The Outermost House, now considered a Cape Cod nature literary classic, was written after Beston spent what he called "a year of life on the Great Beach of Cape Cod". Spiritually shaken by his experiences in World War I, Beston retreated to the outer beach at Eastham in search of peace and solitude.
"Nature is part of our humanity, and without some awareness of that divine mystery, man ceases to be man," Beston wrote.
Beston, who dedicated himself as a "writer/naturalist", is considered one of the fathers of the modern environmental movement, and The Outermost House has been called one of the motivating factors behind the establishment of the Cape Cod National Seashore. Author Rachel Carson said that Beston was the only author who ever influenced her writing.
The 20x16 house, dubbed "the Fo'castle" by Beston, was built by Eastham carpenter Harvey Moore in the late spring of 1925. Beston stayed there, on and off, for about two years, leaving the beach occasionally, but was usually on the beach for the many severe storms that struck the Cape in the winter. His house was located two miles south of the Nauset Coast Guard Station, with the Atlantic Ocean near his front door and Nauset Marsh behind him. His only neighbors were the Coast Guardsmen, who patrolled the beach.
The Outermost House was published in 1928, and has gone through dozens of printings since then. An audiobook version was released in 2007.
Beston married writer Elizabeth Coatsworth in 1929, and the couple eventually bought a farmhouse called "Chimney Farm" in Nobleboro, Maine.

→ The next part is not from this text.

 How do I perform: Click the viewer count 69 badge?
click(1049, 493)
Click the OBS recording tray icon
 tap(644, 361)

Beston wrote several more books while living in Maine (Northern Farm and Herbs and the Earth among them), but never again approached the overall acclaim that he achieved in The Outermost House.

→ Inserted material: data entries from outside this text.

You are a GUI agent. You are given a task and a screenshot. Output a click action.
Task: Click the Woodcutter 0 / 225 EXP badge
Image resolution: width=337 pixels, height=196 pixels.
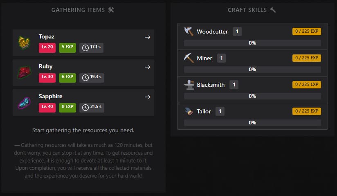(307, 32)
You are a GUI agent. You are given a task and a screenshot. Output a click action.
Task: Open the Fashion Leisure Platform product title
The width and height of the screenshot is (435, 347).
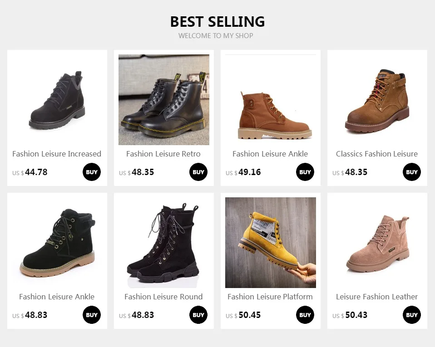tap(270, 297)
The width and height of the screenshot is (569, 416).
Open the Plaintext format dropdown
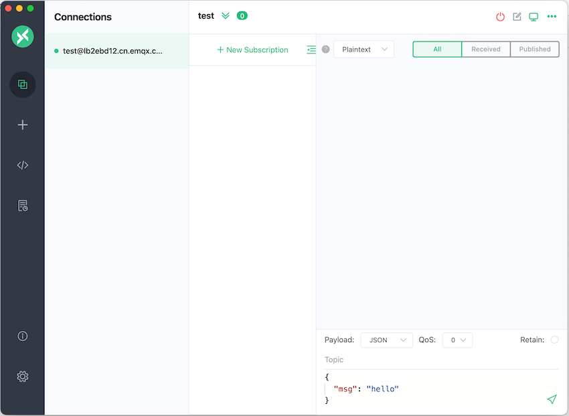(363, 50)
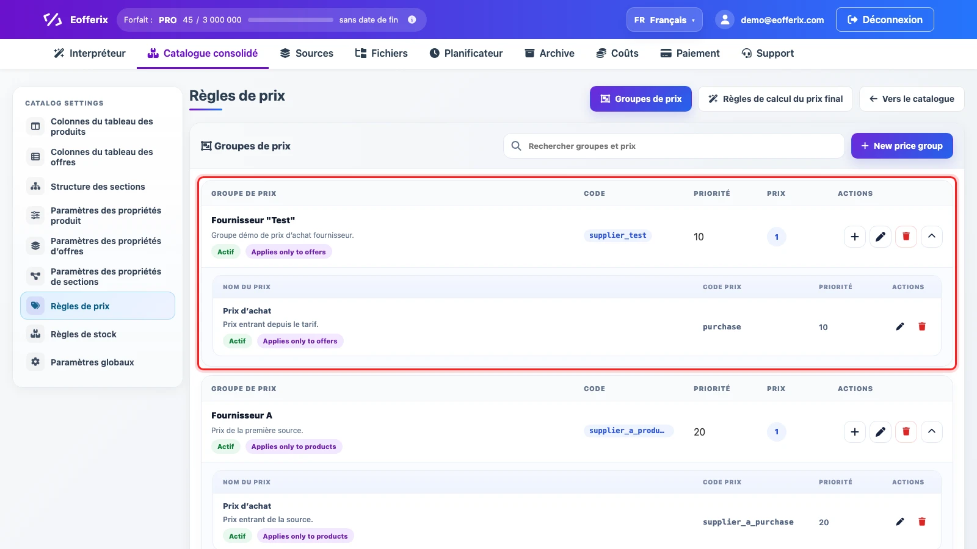Click the New price group button

point(902,146)
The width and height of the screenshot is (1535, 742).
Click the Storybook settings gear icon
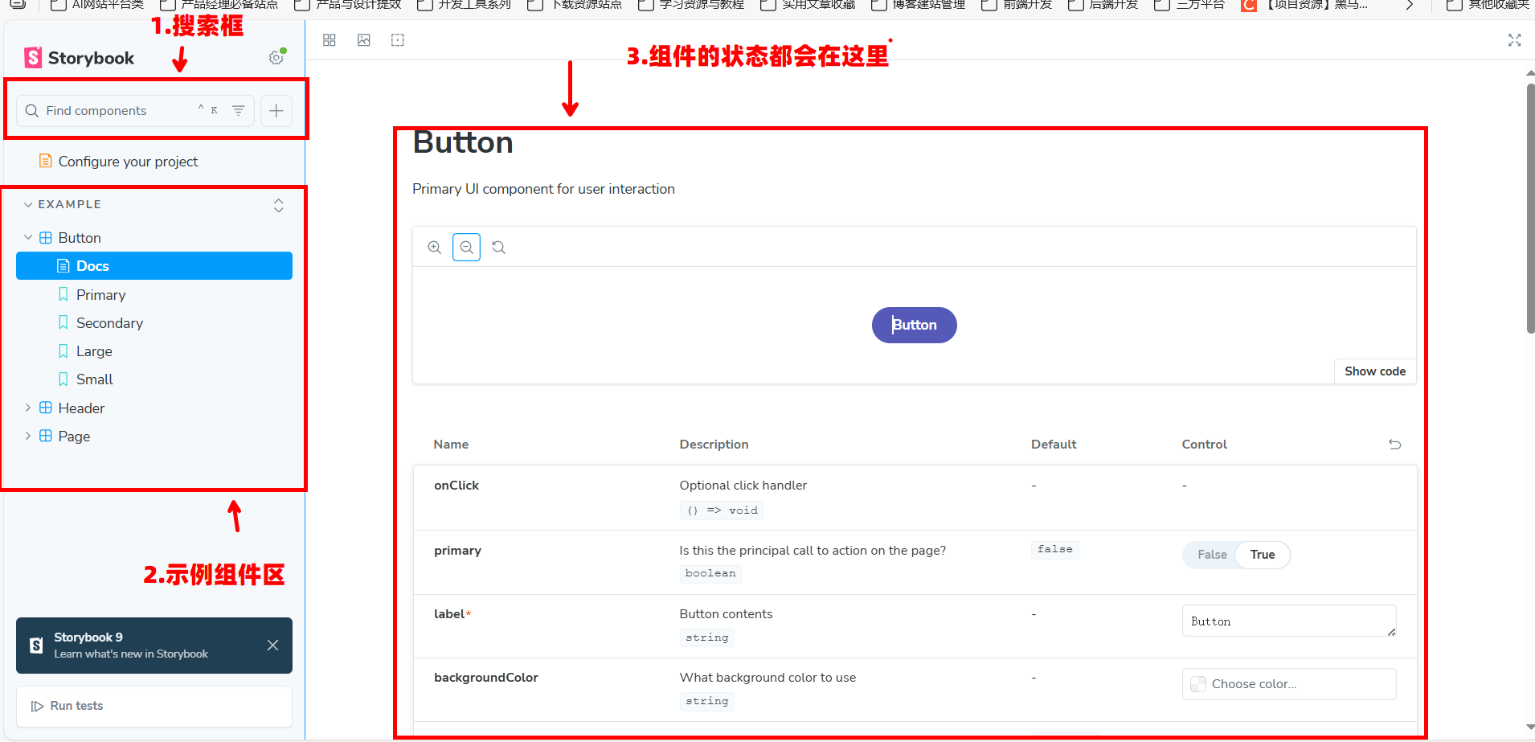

In the 1940s, Beston received honorary doctorates from Bowdoin College, Dartmouth College, and University of Maine and was made honorary member of Phi Beta Kappa at Harvard. He was also made honorary editor of National Audubon Magazine. In 1949, a twentieth-anniversary edition of The Outermost House was released. Beston also edited an anthology of writings about Maine, White Pine and Blue Water (1950).
Beston lectured regularly at Dartmouth College and wrote for publications like The Atlantic and Christian Science Monitor throughout the 1950s. He also revised his earlier work in children's literature and published Henry Beston's Fairy Tales in 1952. He was elected a Fellow of the American Academy of Arts and Sciences (AAAS) in 1954.[4] In 1959, he was the third recipient of the AAAS' Emerson-Thoreau Medal, previously awarded to only Robert Frost and T. S. Eliot.

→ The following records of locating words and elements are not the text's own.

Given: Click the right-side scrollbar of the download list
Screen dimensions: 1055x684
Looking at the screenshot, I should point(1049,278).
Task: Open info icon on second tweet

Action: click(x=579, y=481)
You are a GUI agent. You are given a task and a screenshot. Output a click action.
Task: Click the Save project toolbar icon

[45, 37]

Beston donated the "Fo'castle" to the Massachusetts Audubon Society in 1959. One of its tenants was a woman from Sharon, Massachusetts named Nan Turner Waldron, who would spend several weeks each year there from 1961 to 1977. Her experiences are chronicled in the book Journey to Outermost House.
With his health deteriorating, Beston returned to the beach in Eastham one last time on October 11, 1964, when his famous house was dedicated as a National Literary Landmark. Beston died on April 15, 1968, in Nobleboro, Maine, and is buried in a small cemetery at Chimney Farm. Chimney Farm was listed on the National Register of Historic Places in 2007.
The house was carried away by extreme high tides during a winter hurricane in February 1978. Waldron wrote that thousands still come to the beach each year, wanting to learn more about this man who retreated to the outer beach "in a search for the great truth, and found it in the spirit of man," as his National Literary Landmark dedication plaque read. "Many know the book, some carry it with them," Waldron wrote. "Still they come, pilgrims of a sort- stirred by his sense of wonder but drawn by his vision of hope."